What you need to do >> The output consists only of the lines from the one with "Task: Open the Tool(T) menu" through the end of the records, each printed exactly, and contains no pictures.

Records provided >>
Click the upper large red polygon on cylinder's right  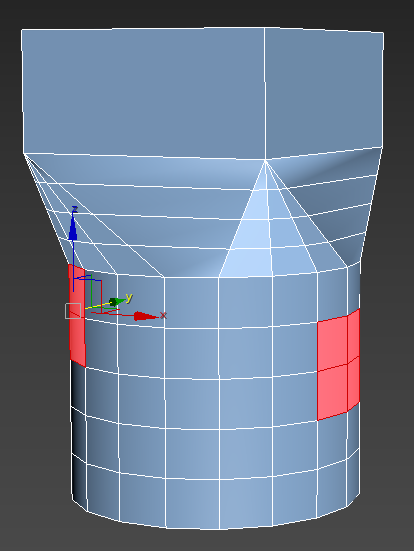(332, 344)
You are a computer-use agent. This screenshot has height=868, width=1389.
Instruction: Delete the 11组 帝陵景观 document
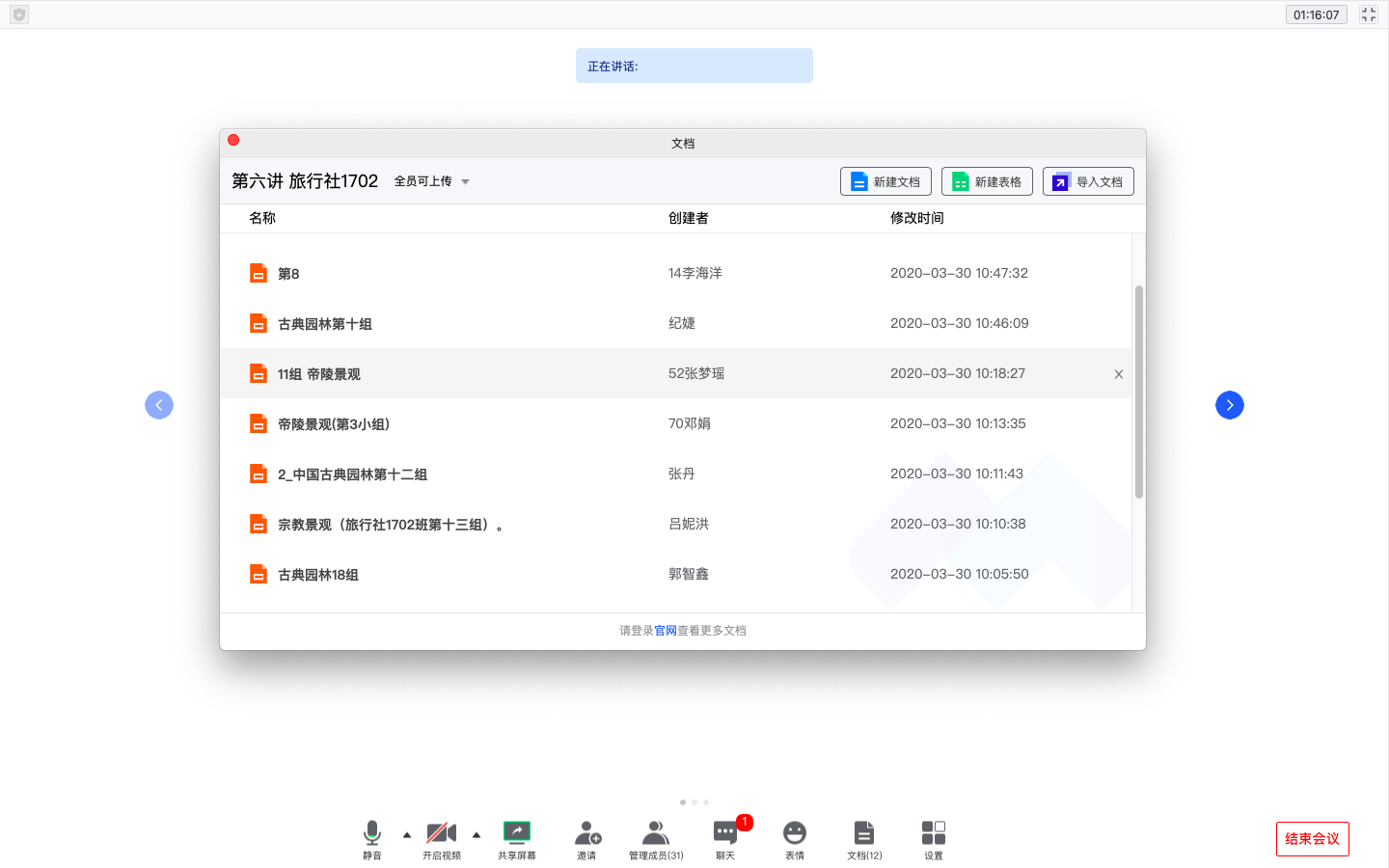tap(1119, 374)
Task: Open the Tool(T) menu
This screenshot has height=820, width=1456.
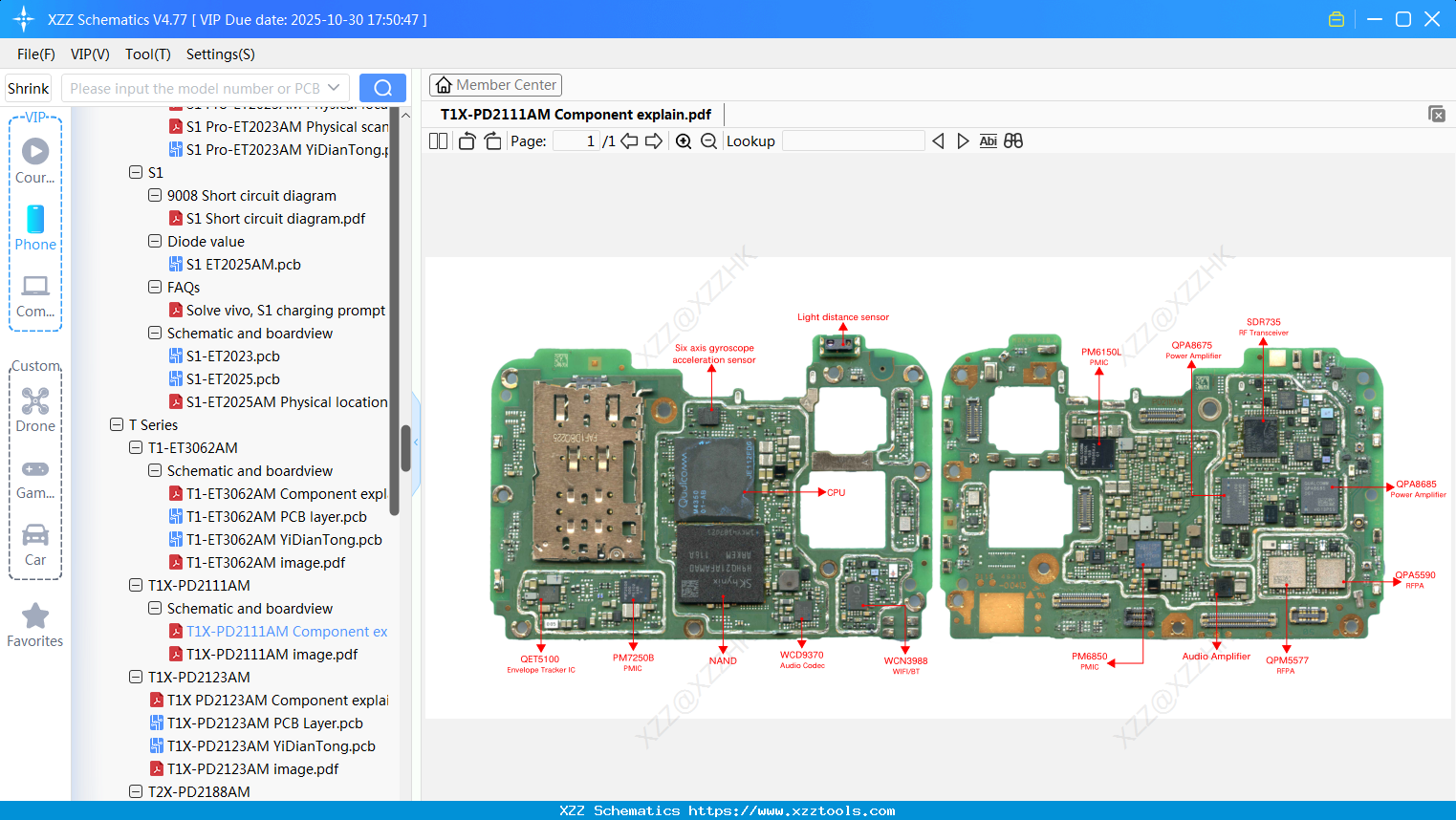Action: click(x=147, y=54)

Finished exercise >>
Task: Open the Tool(T) menu
This screenshot has height=820, width=1456.
Action: click(x=147, y=54)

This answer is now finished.